Iterative Solution for D-terms
Solution conditions:
- Unknowns are Dx, Dy … $2N_{\rm ant}$ complex numbers. We have $4N_{\rm ant}$ unknown real parameters.
- We have $4 N_{\rm bl} = 2N_{\rm ant}(N_{\rm ant}-1)$ complex measurements, or $4N_{\rm ant}(N_{\rm ant}-1)$ real measurements.

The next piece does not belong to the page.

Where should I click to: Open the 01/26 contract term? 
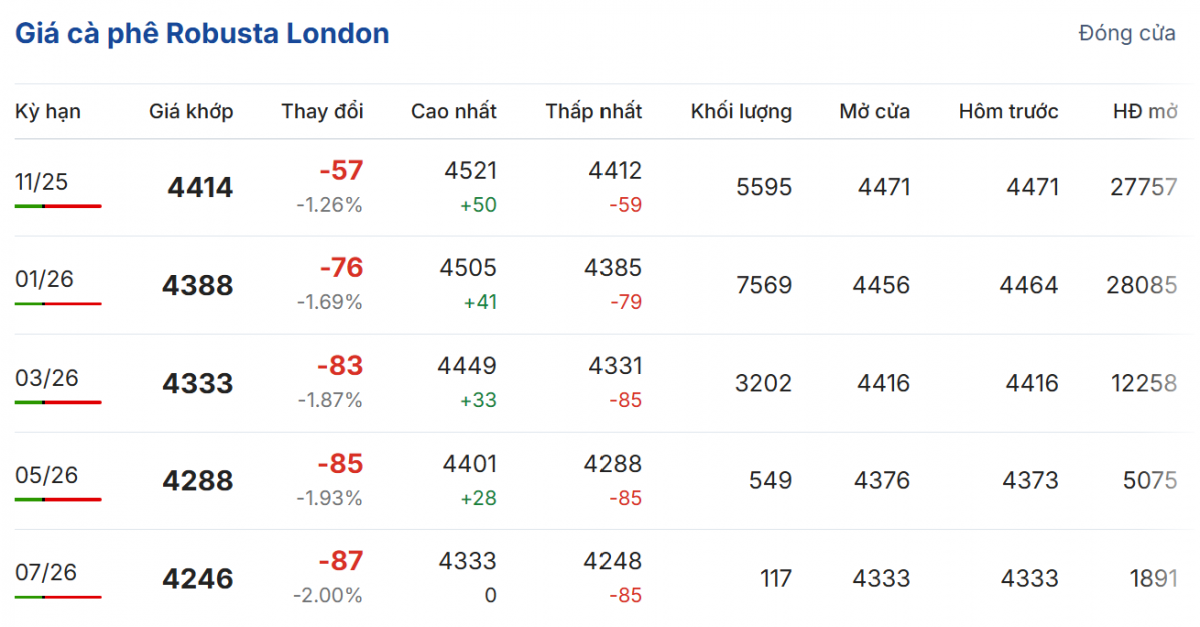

- $PS$ is considered to be known.
Let $d$ as a vector of unknowns:
d = \left(
\begin{array}{c}
D_{\rm 0,x.real} \\
D_{\rm 1,x.real} \\
\vdots \\
D_{\rm 0,y.real} \\
\vdots \\
D_{\rm 0,x.imag} \\
D_{\rm 1,x.imag} \\
\vdots \\
D_{\rm 0,y.real} \\
D_{\rm 0,y.imag} \\
\vdots \\
D_{\rm Nant-1,y.imag} \\
\end{array} \right),
and let $A$ is a partial matrix between unknowns and measurements:
A = \left(
\begin{array}{cccccccccc}
\frac{\partial \left< X_1X^*_0 \right>_{\rm real}}{\partial D_{\rm 0, x.real}} &
\frac{\partial \left< X_1X^*_0 \right>_{\rm real}}{\partial D_{\rm 1, x.real}} &
\cdots &
\frac{\partial \left< X_1X^*_0 \right>_{\rm real}}{\partial D_{\rm 0, y.real}} &
\cdots &
\frac{\partial \left< X_1X^*_0 \right>_{\rm real}}{\partial D_{\rm 0, x.imag}} &
\cdots &
\frac{\partial \left< X_1X^*_0 \right>_{\rm real}}{\partial D_{\rm 1, x.imag}} &
\cdots &
\frac{\partial \left< X_1X^*_0 \right>_{\rm real}}{\partial D_{\rm Nant-1,y.imag}} \\
\frac{\partial \left< X_2X^*_0 \right>_{\rm real}}{\partial D_{\rm 0, x.real}} & \frac{\partial \left< X_2X^*_0 \right>_{\rm real}}{\partial D_{\rm 1, x.real}} & \cdots \\
\frac{\partial \left< X_2X^*_1 \right>_{\rm real}}{\partial D_{\rm 0, x.real}} & \frac{\partial \left< X_2X^*_1 \right>_{\rm real}}{\partial D_{\rm 1, x.real}} & \cdots \\
\vdots \\
\frac{\partial \left< X_1Y^*_0 \right>_{\rm real}}{\partial D_{\rm 0, x.real}} & \frac{\partial \left< X_1Y^*_0 \right>_{\rm real}}{\partial D_{\rm 1, x.real}} & \cdots \\
\frac{\partial \left< X_2Y^*_0 \right>_{\rm real}}{\partial D_{\rm 0, x.real}} & \frac{\partial \left< X_2Y^*_0 \right>_{\rm real}}{\partial D_{\rm 1, x.real}} & \cdots \\
\vdots \\
\frac{\partial \left< Y_1X^*_0 \right>_{\rm real}}{\partial D_{\rm 0, x.real}} & \frac{\partial \left< Y_1X^*_0 \right>_{\rm real}}{\partial D_{\rm 1, x.real}} & \cdots \\
\vdots \\
\frac{\partial \left< Y_1Y^*_0 \right>_{\rm real}}{\partial D_{\rm 0, x.real}} & \frac{\partial \left< Y_1Y^*_0 \right>_{\rm real}}{\partial D_{\rm 1, x.real}} & \cdots \\
\vdots \\
\frac{\partial \left< Y_{\rm Nant - 1}Y^*_{\rm Nant - 2} \right>_{\rm real}}{\partial D_{\rm 0, x.real}} & \frac{\partial \left< Y_{\rm Nant - 1}Y^*_{\rm Nant - 2} \right>_{\rm real}}{\partial D_{\rm 1, x.real}} & \cdots \\
\vdots \\
{\rm and \ imaginary \ parts}
\end{array} \right).
Then we have iterative solution:
{\rm residual} \leftarrow X - D_{\rm trial} PS \\
{\rm correction} \leftarrow A \cdot {\rm residual} \\
D_{\rm improved} \leftarrow D_{\rm trial} + {\rm correction}
Parallel-hand solution (for initial model)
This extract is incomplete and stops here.